Loraine Lawson spoke with Pentaho founder and CEO Richard Daley about Hadoop, a distributed approach to storing and processing large amounts of data. And where there's data, there's a need to integrate and provide business users with access to that data. Until recently, you needed a Java developer to do that, according to Daley. He explains the unique integration challenges of Hadoop and how the open source data integration and BI company is tackling it.
Lawson: How does Hadoop impact or change data integration?
"We've given a visual environment to people who were only allowed to do things in Java code before. So we've opened up the accessibility to this new data store and processing system to a whole new audience of people who wouldn't have gotten there before."
Daley: What happens when you store data? You've got to get it out. And when you get it out, sometimes it's fine all by itself; other times you want to go through there and integrate it with other sources. So if I'm pulling out even Web log information, I still want to be able to go through there and integrate that and potentially even cleanse it and go through some data quality where I'm going to be pulling out IP addresses. I want to find out what's the right geography for that, you know, what domain does that specifically attach to.
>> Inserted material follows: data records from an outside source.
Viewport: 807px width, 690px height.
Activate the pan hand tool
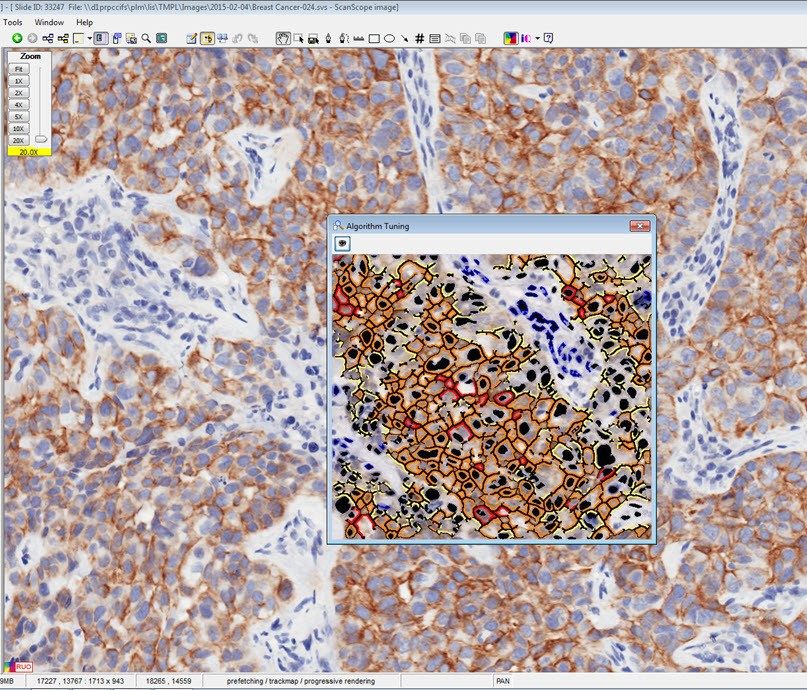(283, 38)
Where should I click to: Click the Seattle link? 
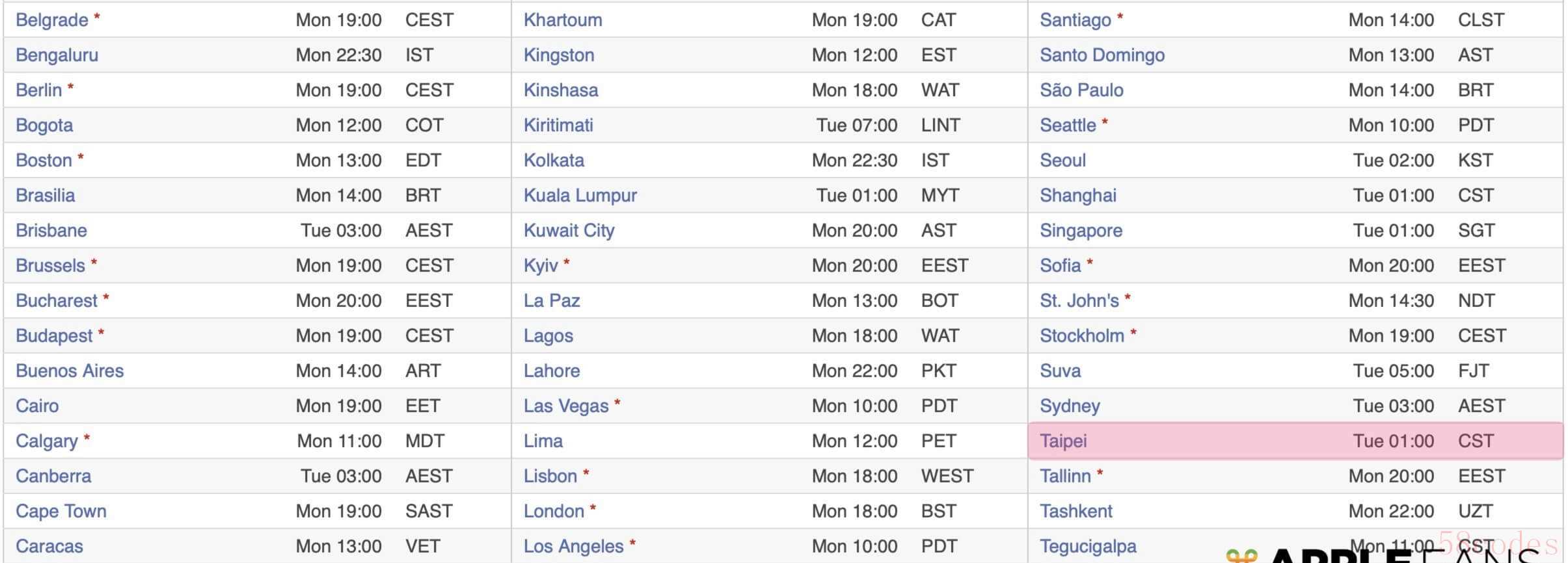pyautogui.click(x=1068, y=125)
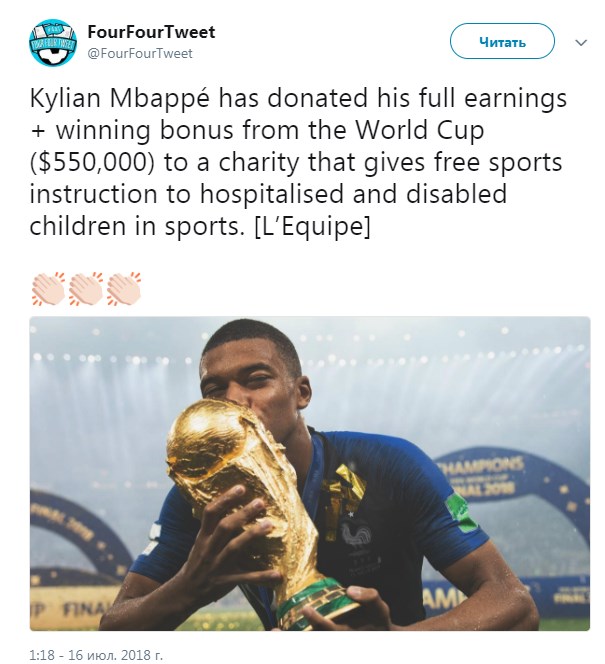Open the FourFourTweet display name link

point(151,32)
Other times, you want to take it out of Hadoop, aggregate it, and then integrate it with other sources that provide additional richness, with that customer data and/or some industry benchmark things.
You had to be a Java programmer to get things in and out of Hadoop for the last couple of years. We've taken our data-integration tools, as well as our BI products, and we've integrated it with Hadoop. What does that mean? Our data-integration product has a visual design environment, so if we're building transformations and building steps and doing cleansing and so forth, that's all a drag-and-drop environment. Now we've given a visual environment to people who were only allowed to do things in Java code before. So we've opened up the accessibility to this new data store and processing system to a whole new audience of people who wouldn't have gotten there before. Then, in addition to the visual environment, we give them the scheduling capabilities and all of those things, which is making their lives much, much easier.
In addition to pulling things out of Hadoop and putting things into Hadoop, our ETL engine is actually all Java, so we could also run inside the Hadoop nodes. All of these nodes basically are cores, regular processors, and, as I mentioned before, Hadoop is also a file-processing system. So we can literally deploy our ETL engine out into each and every one of these nodes. If you're 50 nodes or 5,000 nodes, it doesn't make any difference. We perform a bunch of the cleansing and the transformations and even the integration at that node level in a highly distributed environment, and when you're talking about this mass quantity of data, it makes a lot of sense to try to do it that way versus trying to extract a huge amount of data, put it through transformations and ride it back out. This way we can do everything, if you will, within the same processors that that data is residing. So that's a big, big technical advantage that nobody else has out there in the market.